Спереди они выглядели вполне пристойно, а вот сзади… Сзади и была главная изюминка – молния с ходунком в виде черепа.

Я до сих пор помню “славный” момент, когда владелец клуба влетел ко мне на репетицию, счастливо потрясая добытыми штанами с криком: “Это взорвет зал!” И надо сказать, что он оказался совершенно прав! Даже мне, глядя на одетых в такое девочек-танцовщиц, хотелось расстегнуть молнию, проходящую аккурат меж полупопий. Очень соблазнительно смотрелось.

В общем, эта вещь идеально подходила для возбуждения интереса посетителей ночного клуба и абсолютно не годилась для ношения в повседневных условиях.

И как только они попали в багаж?! Каким местом я думала, когда собиралась в Германию?!

Я не хотела провоцировать Клауса на глупости, но из одежды остались или микро-шорты, или вот это безобразие. Немного помучавшись, решила все же выбрать джинсы.
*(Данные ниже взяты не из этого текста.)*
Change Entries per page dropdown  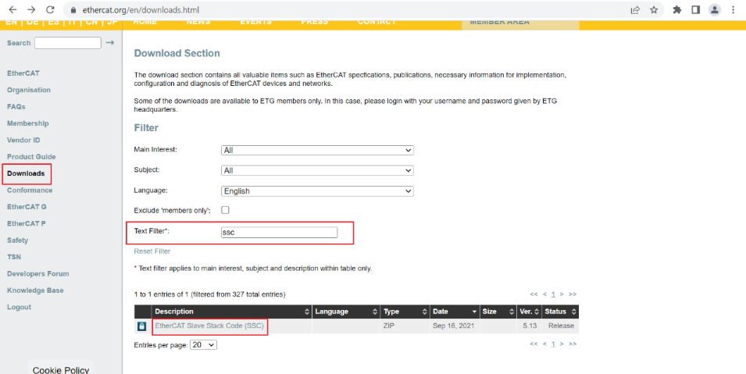(x=203, y=344)
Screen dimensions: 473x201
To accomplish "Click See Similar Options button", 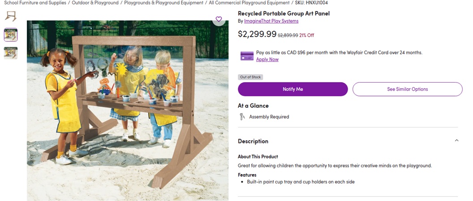I will pyautogui.click(x=407, y=89).
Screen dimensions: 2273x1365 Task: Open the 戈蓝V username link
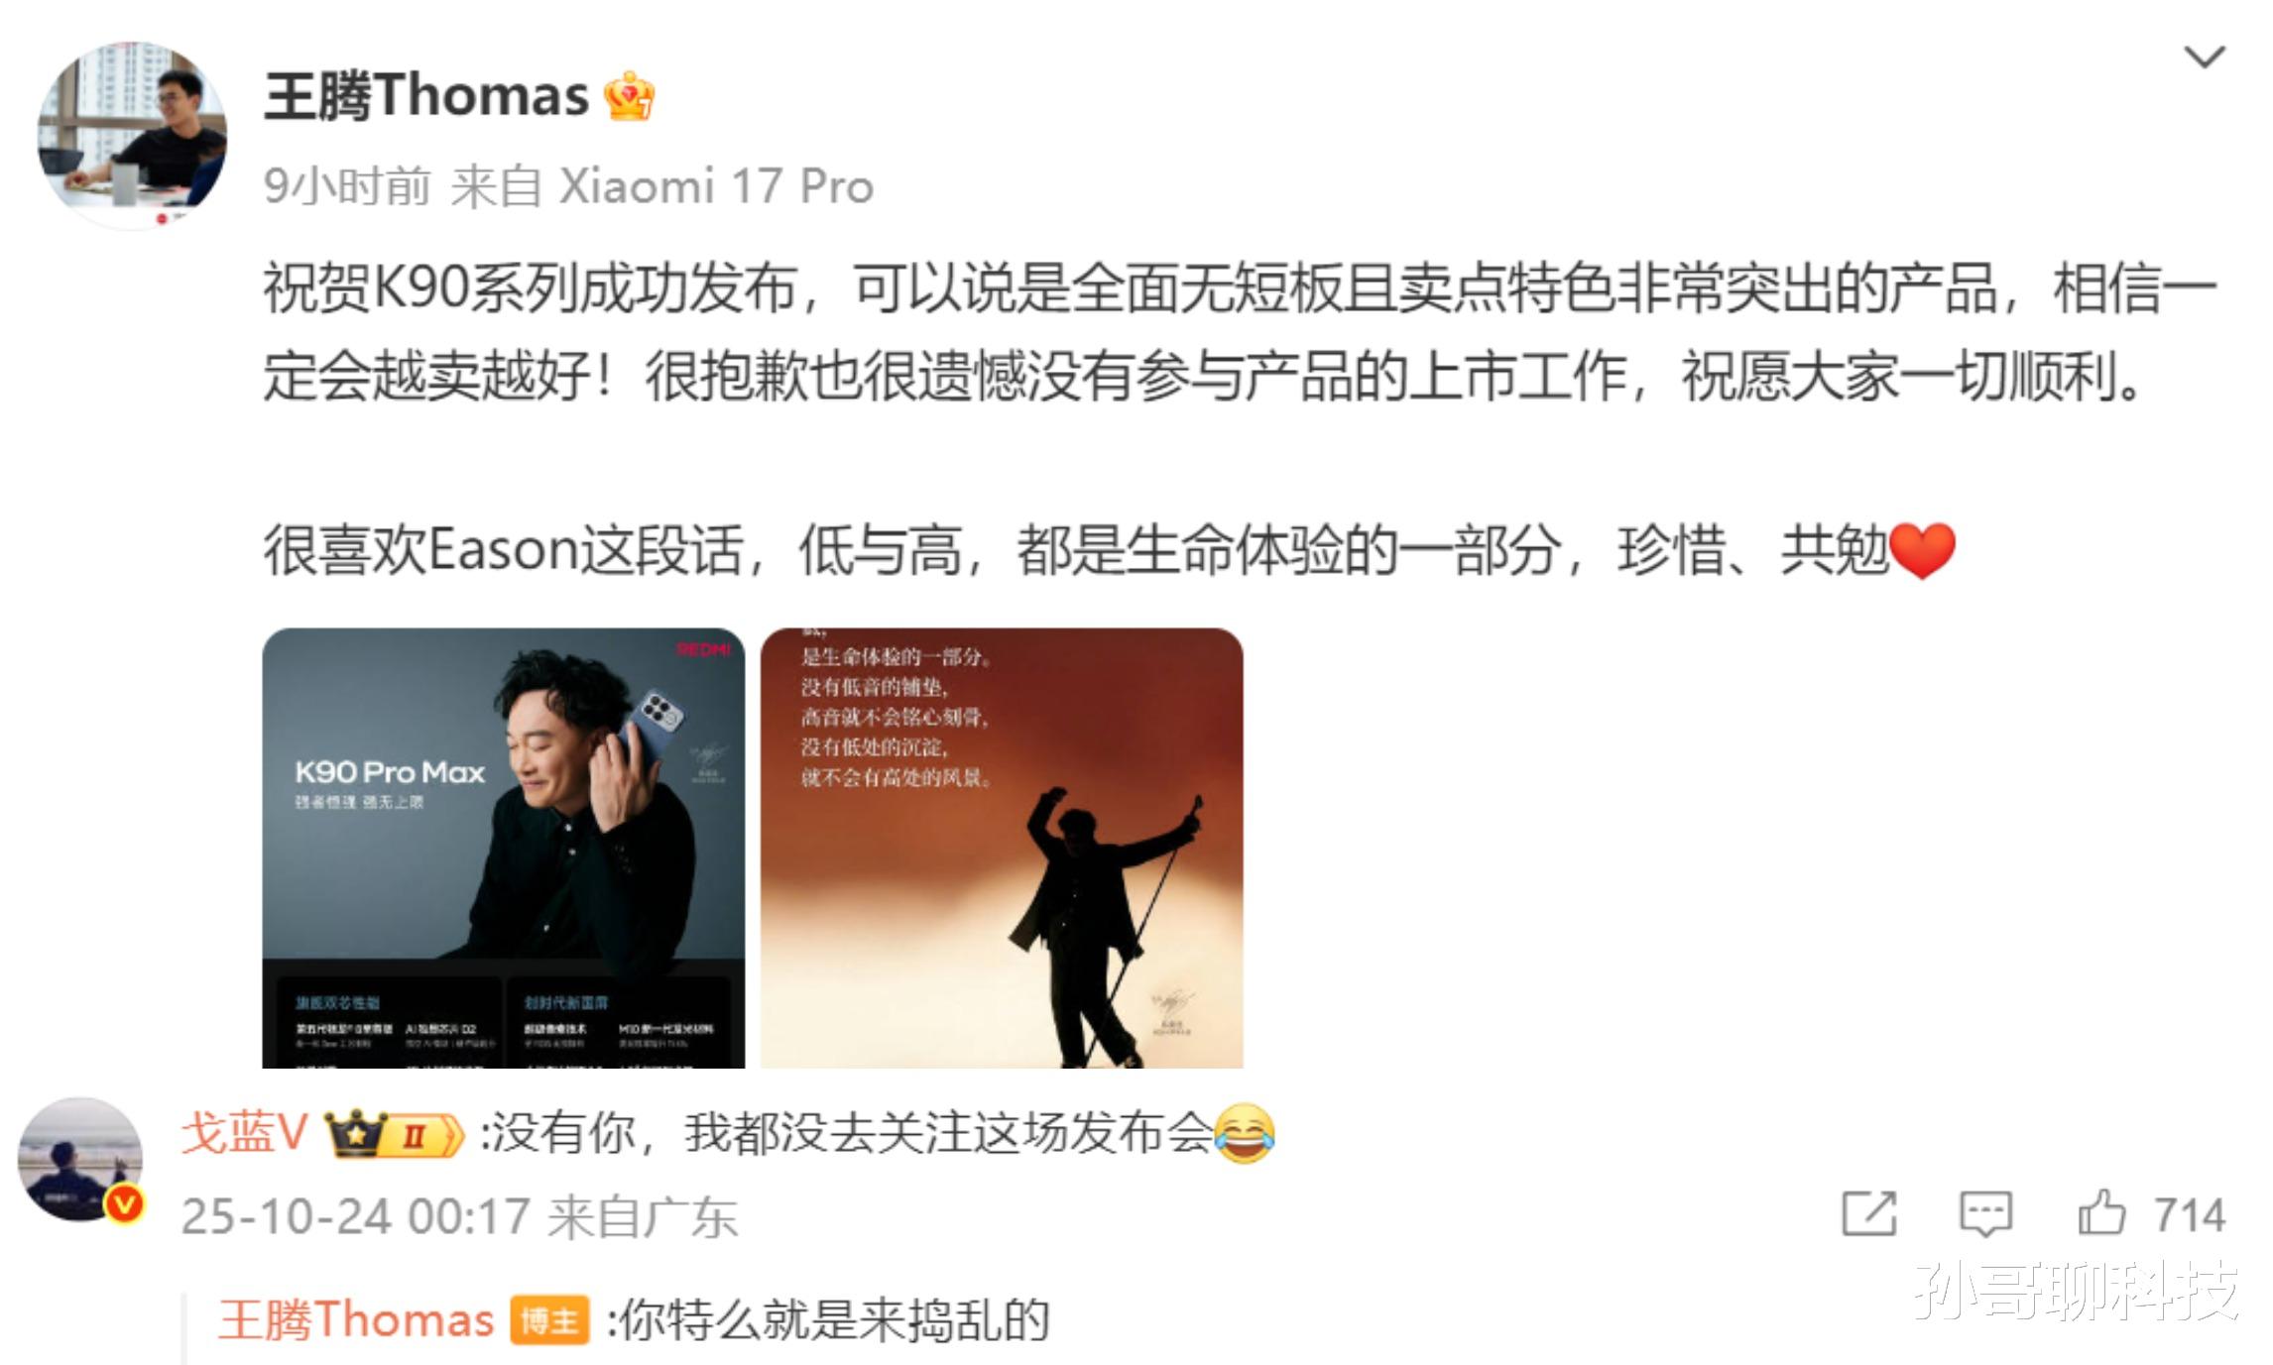(x=244, y=1132)
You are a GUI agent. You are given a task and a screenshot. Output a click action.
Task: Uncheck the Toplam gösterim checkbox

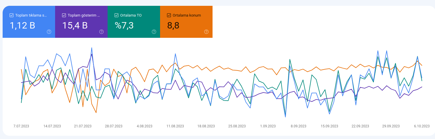coord(64,15)
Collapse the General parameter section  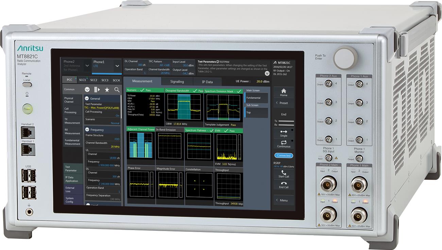(87, 98)
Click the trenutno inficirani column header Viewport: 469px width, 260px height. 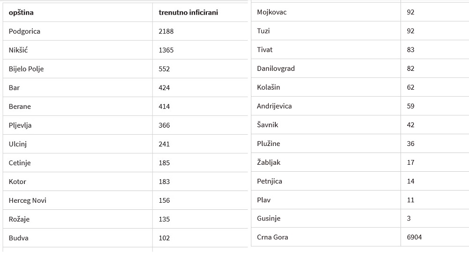[x=200, y=12]
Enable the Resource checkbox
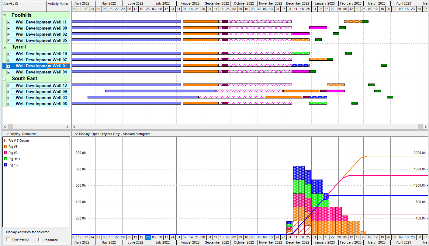This screenshot has height=246, width=429. pyautogui.click(x=40, y=240)
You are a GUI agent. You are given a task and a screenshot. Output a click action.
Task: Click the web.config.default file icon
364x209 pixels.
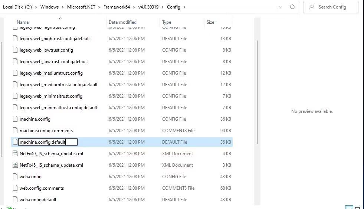tap(15, 200)
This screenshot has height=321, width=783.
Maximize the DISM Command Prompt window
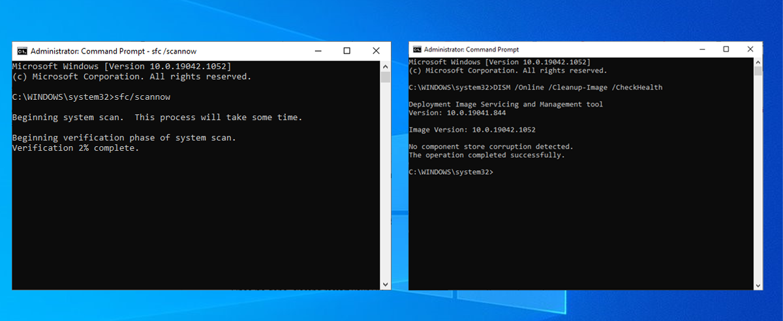[726, 50]
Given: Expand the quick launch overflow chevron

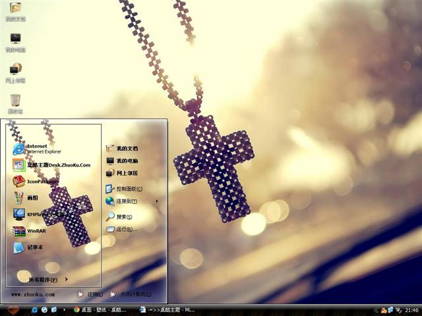Looking at the screenshot, I should [63, 309].
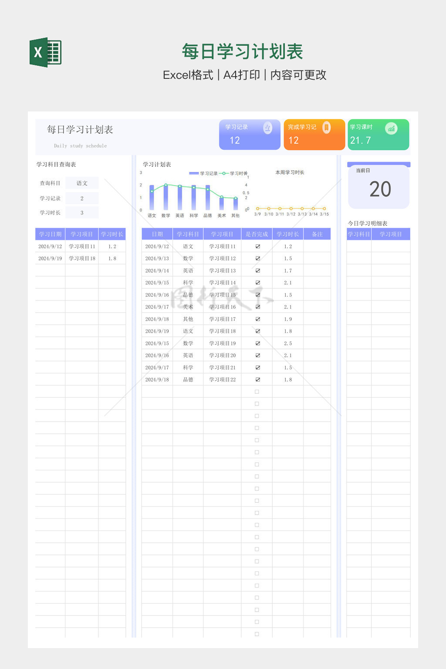Click the growth chart icon on 学习课时 card
Viewport: 446px width, 669px height.
[x=391, y=128]
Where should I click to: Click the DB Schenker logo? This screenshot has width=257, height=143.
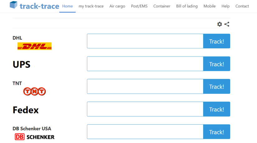point(35,137)
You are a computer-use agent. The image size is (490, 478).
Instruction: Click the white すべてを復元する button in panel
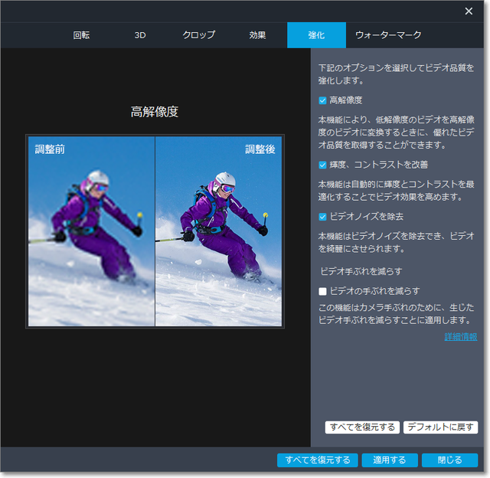tap(362, 427)
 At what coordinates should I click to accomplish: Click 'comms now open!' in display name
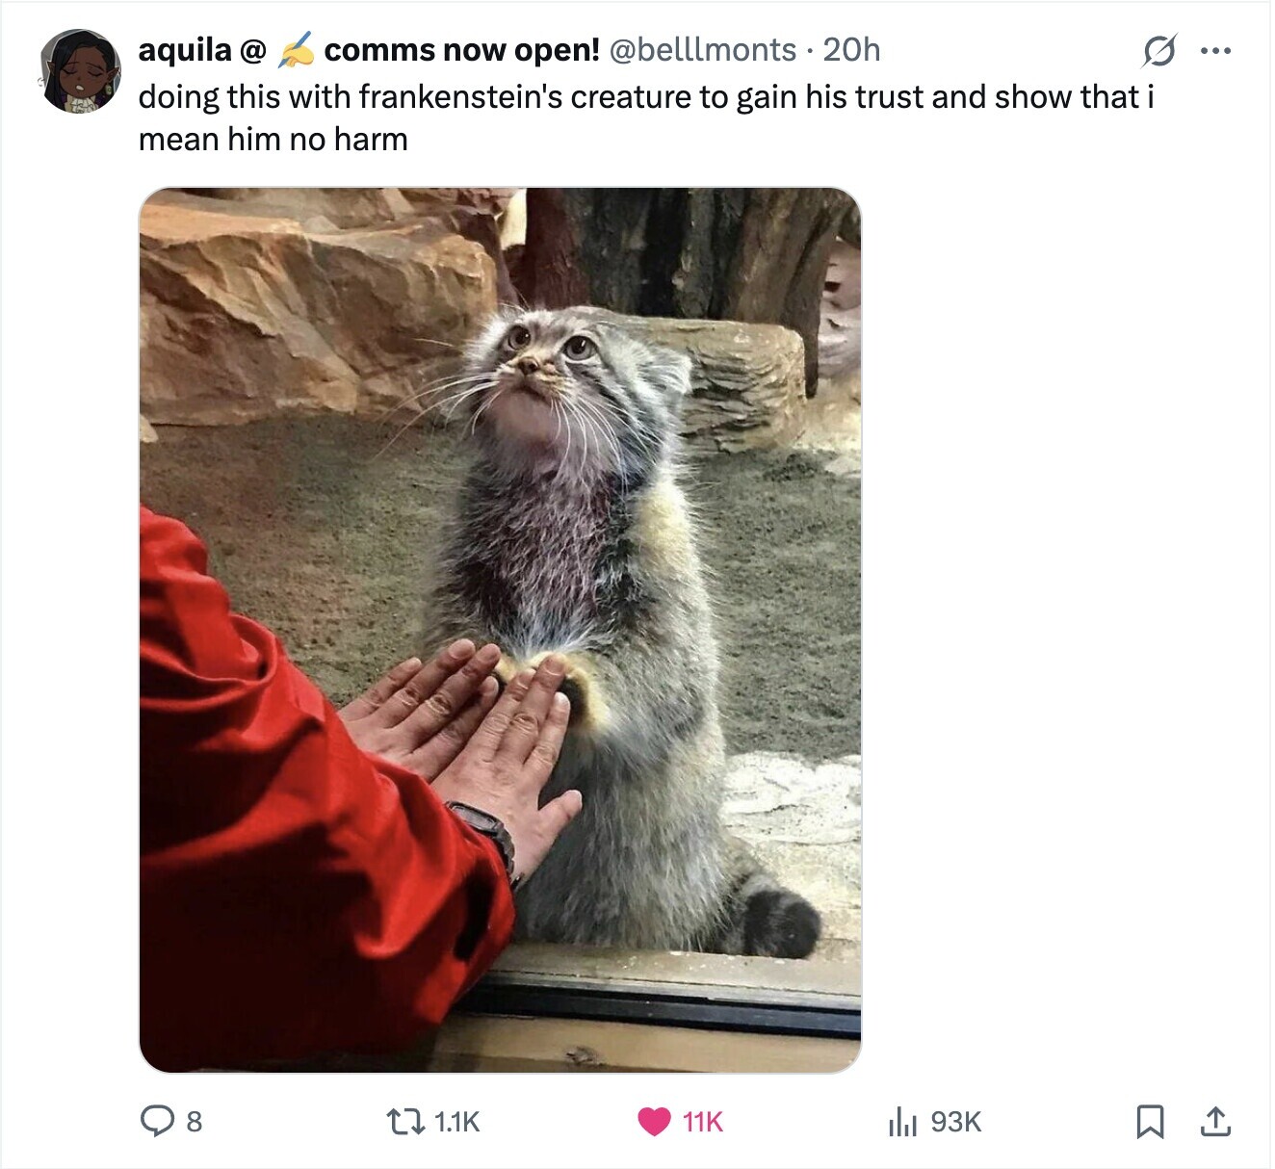click(x=462, y=50)
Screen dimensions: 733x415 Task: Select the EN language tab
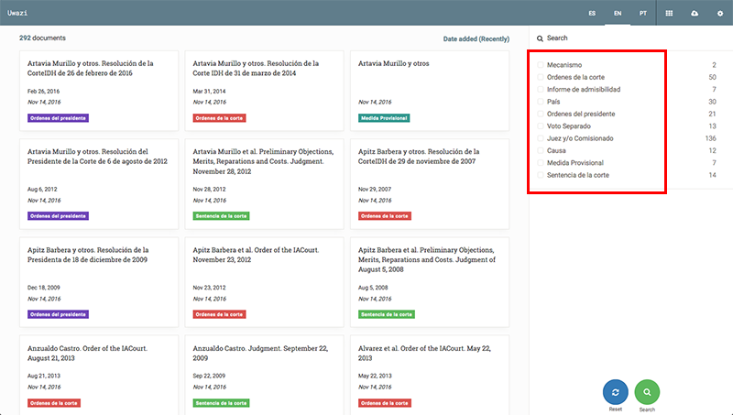[x=618, y=14]
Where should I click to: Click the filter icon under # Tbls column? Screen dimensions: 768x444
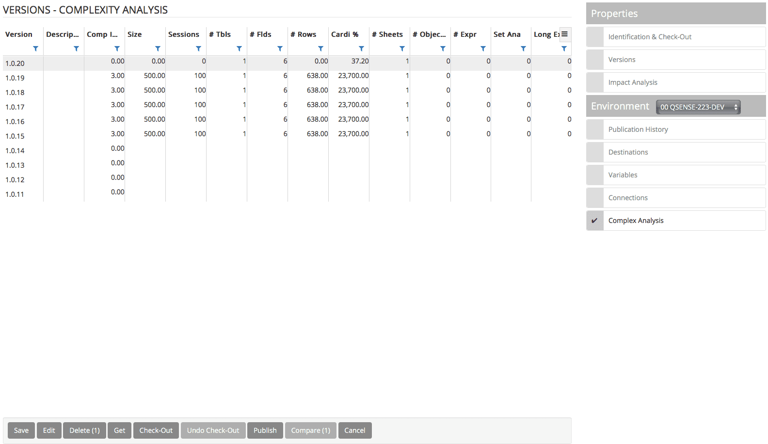point(239,48)

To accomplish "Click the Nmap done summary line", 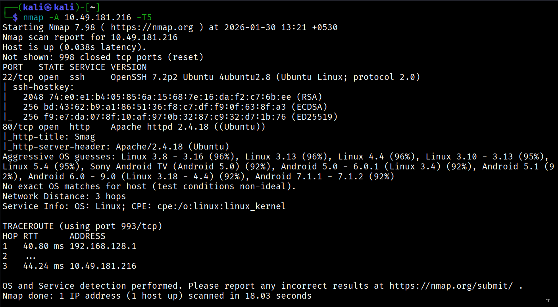I will tap(157, 296).
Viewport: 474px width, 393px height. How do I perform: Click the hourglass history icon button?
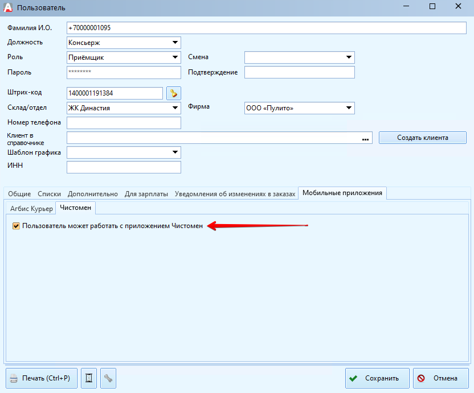(88, 378)
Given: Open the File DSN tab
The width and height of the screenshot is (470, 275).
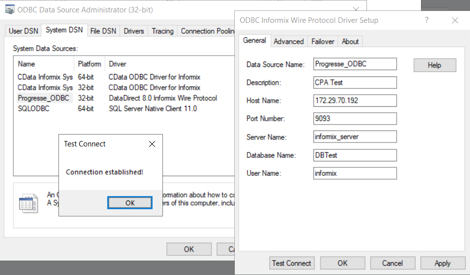Looking at the screenshot, I should pos(103,31).
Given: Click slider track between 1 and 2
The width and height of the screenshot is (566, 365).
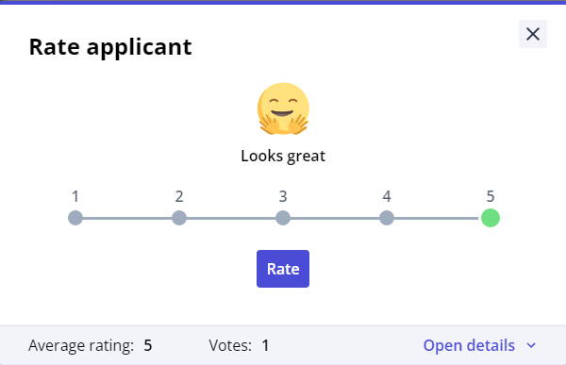Looking at the screenshot, I should pos(127,218).
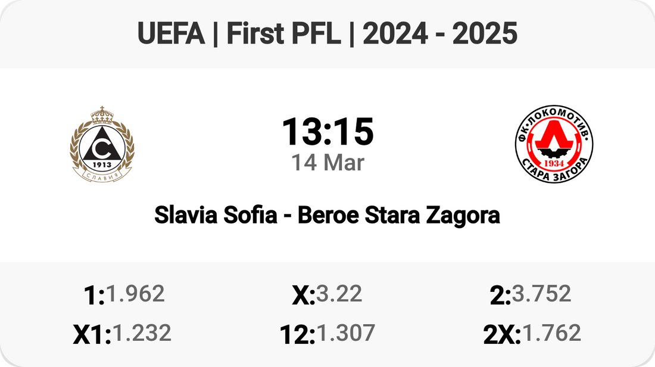Choose the double chance odds 1.232
Image resolution: width=655 pixels, height=367 pixels.
tap(142, 333)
В конце-концов спереди они выглядели прилично, а попой к немцу я постараюсь не поворачиваться!

Сменив белье, я влезла в клятые облегающие штанины, с трудом застегнув их самостоятельно на попе (обычно мне помогали девочки на работе), и надела единственный прихваченный свитер, к сожалению, не прикрывающий молнию на заднице даже до середины.

– Елена! – крик Клауса заставил меня подпрыгнуть и насторожиться. – Спускайся. Все разогрето.

И что мне ему сказать? Притвориться уставшей? Так он тогда примчится сам, проверять, не заболела ли я. Проще и правда пообедать с ним и потом сбежать, сославшись на упадок сил. Как настоящая аристократка заявлю, что барышне требуется послеобеденный сон!

Перед выходом я с тоской покосилась на халат Кристины, подумывая надеть его сверху, но сама себя одернула. До чего же стала трусливой в последние дни! Ничего не случится, если я сама буду держать себя в руках. Лицо “кирпичом”, грудь вперед и побольше холода во взгляде. Да Клаус меня сам еще стороной обходить будет!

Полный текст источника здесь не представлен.